Scan the data beneath this task and copy each line that includes "logo".

----- Recorded information

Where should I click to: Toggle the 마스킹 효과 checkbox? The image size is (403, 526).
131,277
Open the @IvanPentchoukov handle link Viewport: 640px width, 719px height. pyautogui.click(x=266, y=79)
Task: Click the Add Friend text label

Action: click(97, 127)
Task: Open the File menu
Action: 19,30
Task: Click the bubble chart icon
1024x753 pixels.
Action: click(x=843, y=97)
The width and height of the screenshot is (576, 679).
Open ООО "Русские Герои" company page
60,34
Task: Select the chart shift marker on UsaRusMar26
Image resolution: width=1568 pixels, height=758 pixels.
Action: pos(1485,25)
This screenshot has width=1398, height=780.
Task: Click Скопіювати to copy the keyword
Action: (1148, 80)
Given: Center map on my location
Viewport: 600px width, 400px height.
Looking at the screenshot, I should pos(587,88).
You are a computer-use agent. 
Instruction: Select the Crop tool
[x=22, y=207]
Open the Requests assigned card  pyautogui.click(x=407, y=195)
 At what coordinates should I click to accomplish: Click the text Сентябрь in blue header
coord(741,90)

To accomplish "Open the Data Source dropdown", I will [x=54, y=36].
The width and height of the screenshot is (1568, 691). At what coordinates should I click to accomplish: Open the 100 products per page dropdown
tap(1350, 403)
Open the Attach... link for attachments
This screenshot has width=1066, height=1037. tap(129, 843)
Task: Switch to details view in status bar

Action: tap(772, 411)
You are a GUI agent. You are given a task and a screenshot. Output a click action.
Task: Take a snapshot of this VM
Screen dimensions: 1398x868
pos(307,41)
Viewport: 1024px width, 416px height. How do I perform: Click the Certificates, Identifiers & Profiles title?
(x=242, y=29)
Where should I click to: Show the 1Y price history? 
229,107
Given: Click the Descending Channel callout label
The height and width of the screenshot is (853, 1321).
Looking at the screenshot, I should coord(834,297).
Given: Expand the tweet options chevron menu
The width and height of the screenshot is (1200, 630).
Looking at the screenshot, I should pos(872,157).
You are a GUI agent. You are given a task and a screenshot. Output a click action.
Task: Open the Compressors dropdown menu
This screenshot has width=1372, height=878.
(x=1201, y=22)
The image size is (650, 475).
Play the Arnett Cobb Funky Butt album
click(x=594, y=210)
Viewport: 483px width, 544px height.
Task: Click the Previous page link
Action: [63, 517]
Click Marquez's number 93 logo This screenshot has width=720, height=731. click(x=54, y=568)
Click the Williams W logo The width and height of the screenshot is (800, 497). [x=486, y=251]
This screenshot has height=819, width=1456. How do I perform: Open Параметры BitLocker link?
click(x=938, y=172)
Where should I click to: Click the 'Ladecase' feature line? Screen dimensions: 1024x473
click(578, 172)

----------

Task solution:
Click Marquez's number 93 logo This screenshot has width=720, height=731. click(x=54, y=568)
Click the Williams W logo The width and height of the screenshot is (800, 497). [x=486, y=251]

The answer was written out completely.